The role of prime minister was abolished, leaving Erdogan to dominate not just the executive - appointing ministers, chairing the cabinet and replacing top civil servants with political appointees – but also holding sway over the judiciary and the legislature.

Having chosen to rule alone from his vast neo-Ottoman palace in Ankara, he confronts the spiraling crisis alone.

The lira has collapsed by 40 percent this year. Turkish banks that borrowed heavily abroad now face the near impossible task of refinancing short-term debt in expensive dollars and euros.

Investors rattled by soaring inflation and a widening current account deficit were suddenly confronted by a row between Erdogan and Trump, who doubled tariffs on U.S. imports of Turkish steel and aluminum in an attempt to force Ankara to release Andrew Brunson, an evangelical Protestant pastor jailed after an attempted coup in 2016.

As the lira lost a quarter of its value last month alone, Erdogan accused the United States of waging “economic war” against Turkey.

Speaking last month at the anniversary of an 11th century Turkish victory over the Christian Byzantine empire, Erdogan told Turks not to believe the dispute with the United States was about him. “No, their issue is Turkey. The issue is Islam,” he thundered.
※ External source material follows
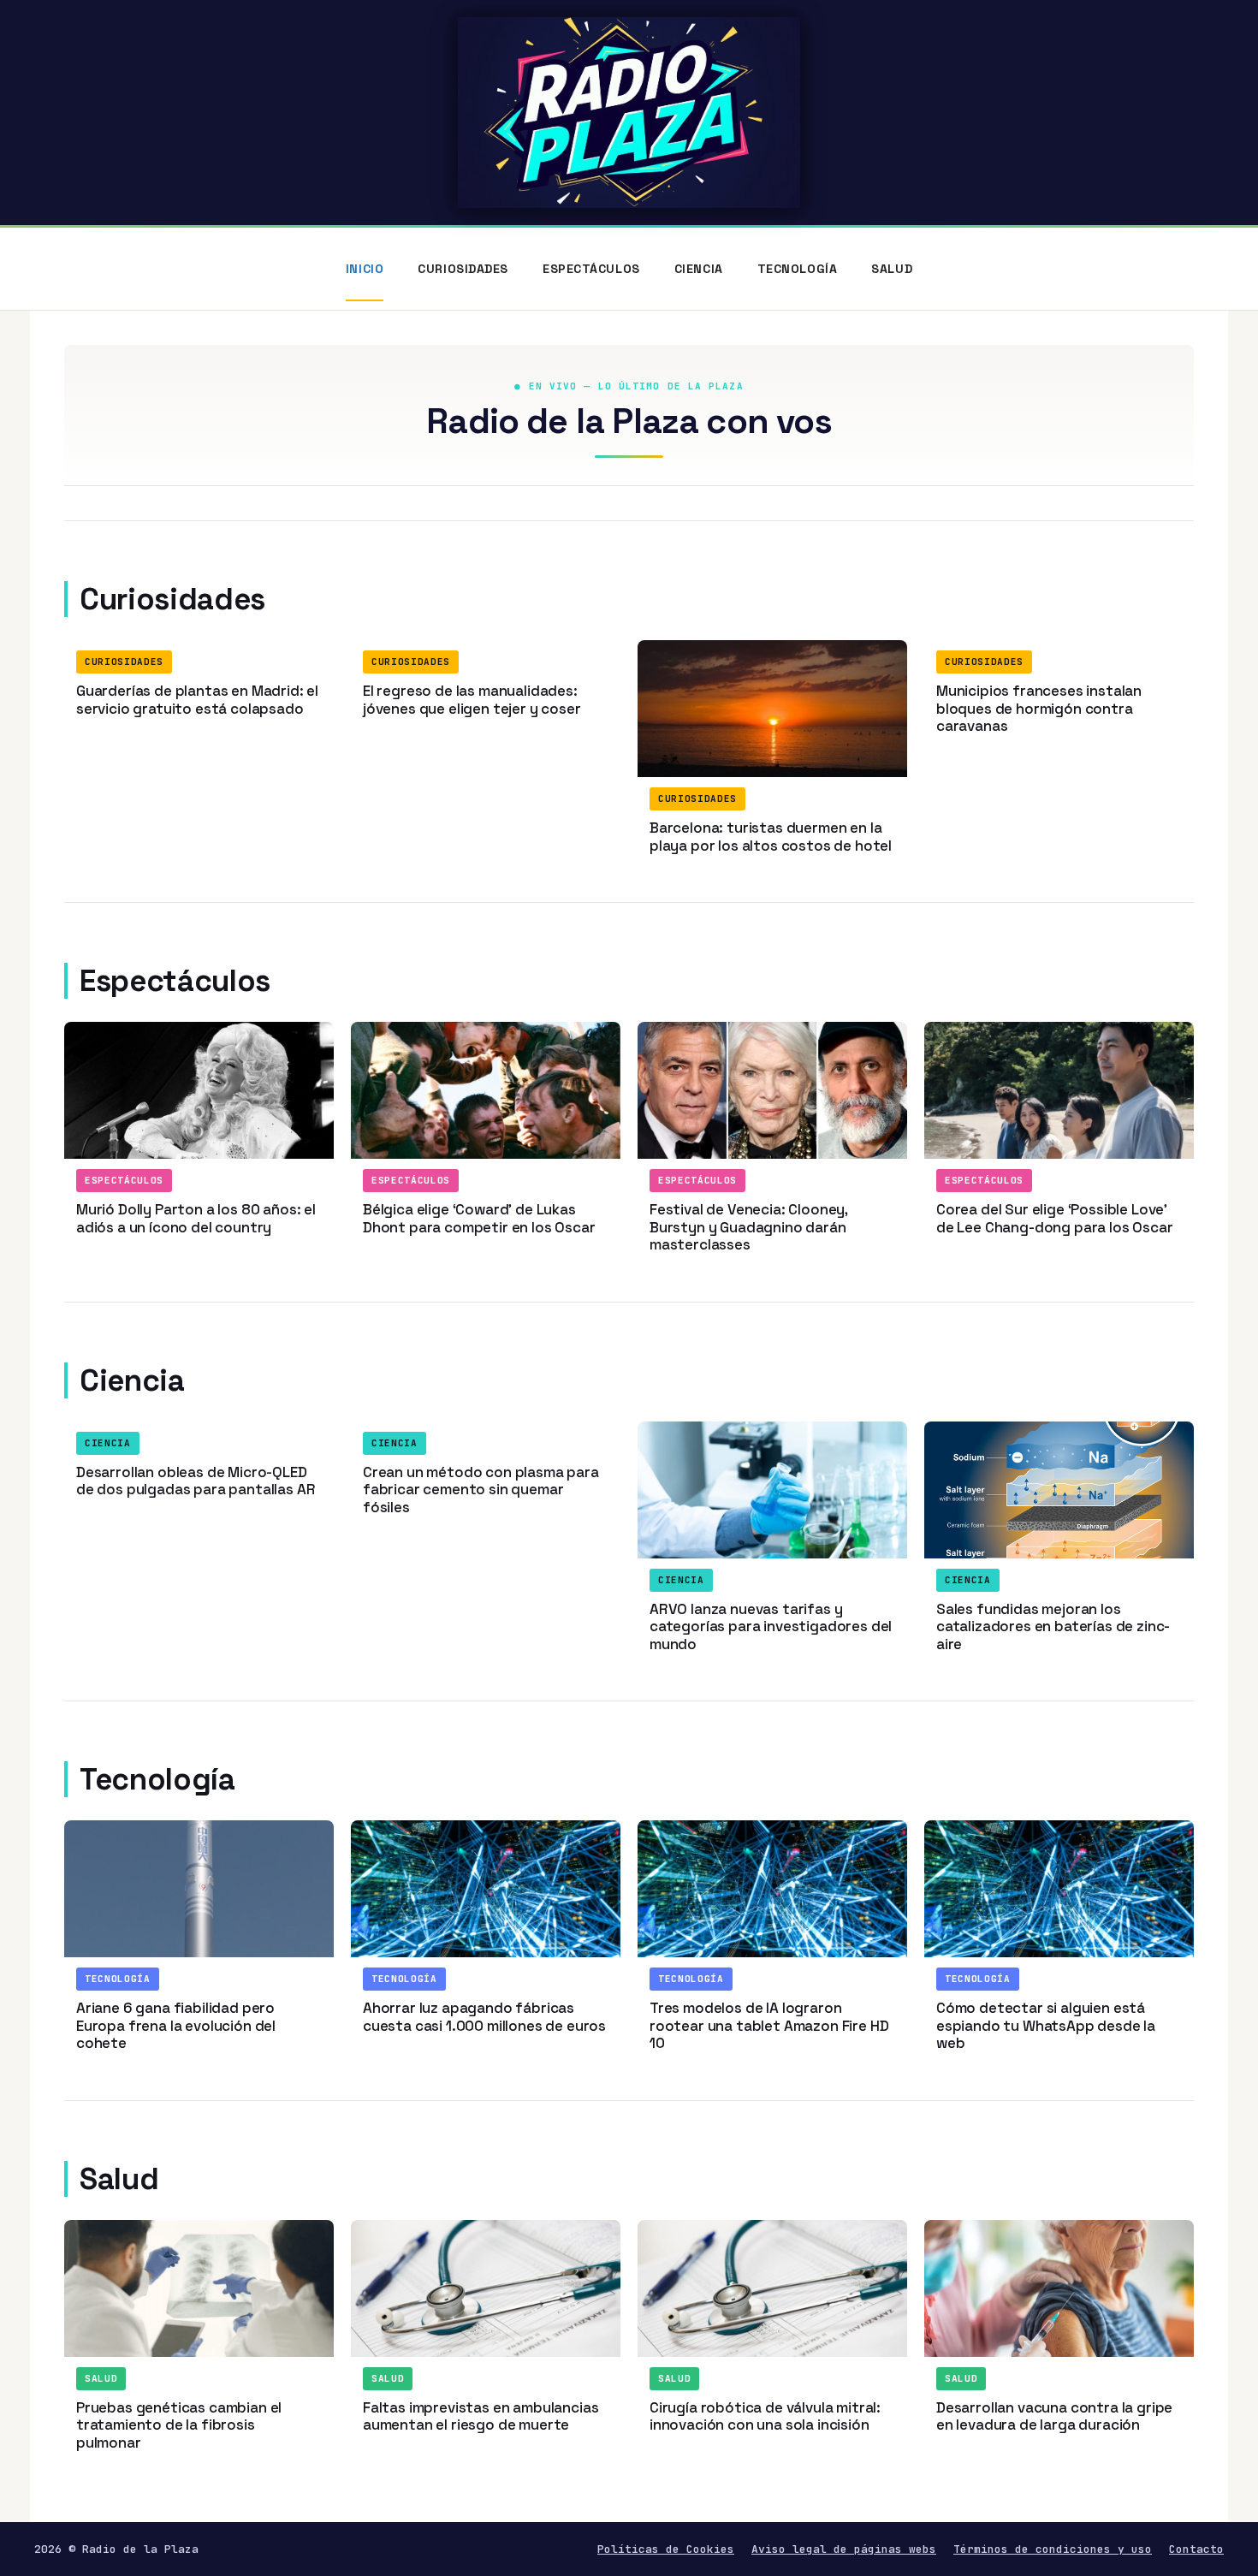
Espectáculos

This plays well with his base and, since Trump has used tariffs as a political reprisal, means most of the opposition will line up behind the Turkish president.

But the issue Erdogan most urgently has to confront is cash.

According to JPMorgan, $179 billion in Turkish foreign debt matures in the year to July 2019, $146 billion of which is owed by the private sector – especially Turkey’s banks – which borrowed abroad but often earns mostly in lira, saddling it with a severe debt mismatch given the plummeting currency.